The Grivel G1 is a solid, well-designed ice axe that is made of high-quality materials for a sweet price tag. The G1 was above average in nearly every one of our comparison categories and is a fantastic option for general mountaineering applications. It's an okay option for steeper routes but doesn't perform as well as many of the other ice axes we tested with more aggressive picks and slightly curved shafts.

Compare to Similar Products

Our Analysis and Test Results

Performance Comparison

The Grivel G1 is best for general mountaineering applications and is suitable for early season backpacking or ski mountaineering, but is a little heavy. It has okay steep snow climbing ability for more difficult routes, but if you plan to climb steep snow and ice routes more regularly, we would recommend the Petzl Summit Evo or the Grivel Air Tech Evolution.


The G1 earns a decent score in this metric. Our testers thought the G1's hot-forged pick bit into firm snow extremely well in addition to very good soft snow performance. We appreciated that the curved shaft self-arrested better than a straight shaft and, as a result, offered good performance in this metric.

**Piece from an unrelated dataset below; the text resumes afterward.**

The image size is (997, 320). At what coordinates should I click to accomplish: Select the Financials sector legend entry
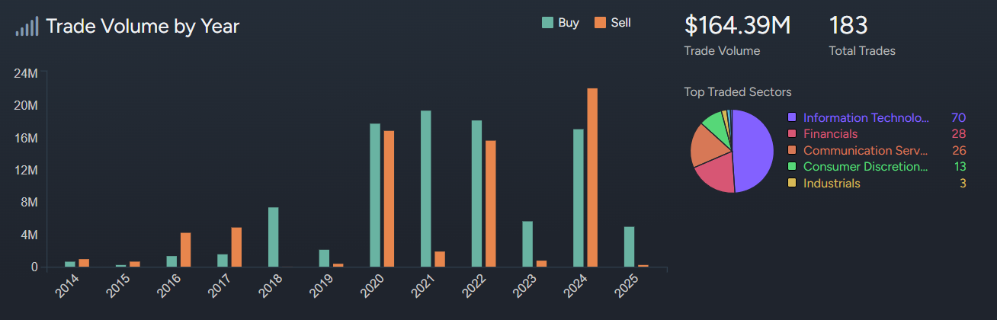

Steep Ice and Snow Climbing Performance

The G1 was okay for steep snow and ice climbing performance and was slightly above average overall. The G1's pick isn't super aggressive (one reason it self-arrests so well) but was aggressive enough for moderate snow and ice routes.

Use As Improvised Anchor

The G1 is a CEN B rated ice axe, meaning it is suitable to be used as a deadman or in a "T-slot" type situation for moderate loads. We thought the G1 featured a well-designed pick that helped facilitate the axe to be driven into the snow for self-anchoring or as a backup while belaying on snow. The only thing our testers didn't love is that the hole on in the head of the G1 is a little difficult to clip and doesn't work super well with all carabiners.

Digging Step Chopping

The G1 offers above-average performance when hacking out icy tent platforms and digging anchors. It features a well designed hot-forged adze that chipped away firm and icy snow noticeably easier than the similarly priced Black Diamond Raven.

Comfort to Carry

The G1 was average to carry overall among ice axes in our review. Like many European models, our testers felt it was a little more comfortable to carry in self-belay (pick forward or piolet manche) position. It wasn't necessarily uncomfortable in self-arrest position; it just wasn't as comfortable as the Black Diamond Raven, Raven Pro, or the Petzl Glacier.


The G1 remains an excellent value considering its hot-forged high-quality pick and construction.


The G1 performed better in nearly every category compared to the similarly priced models.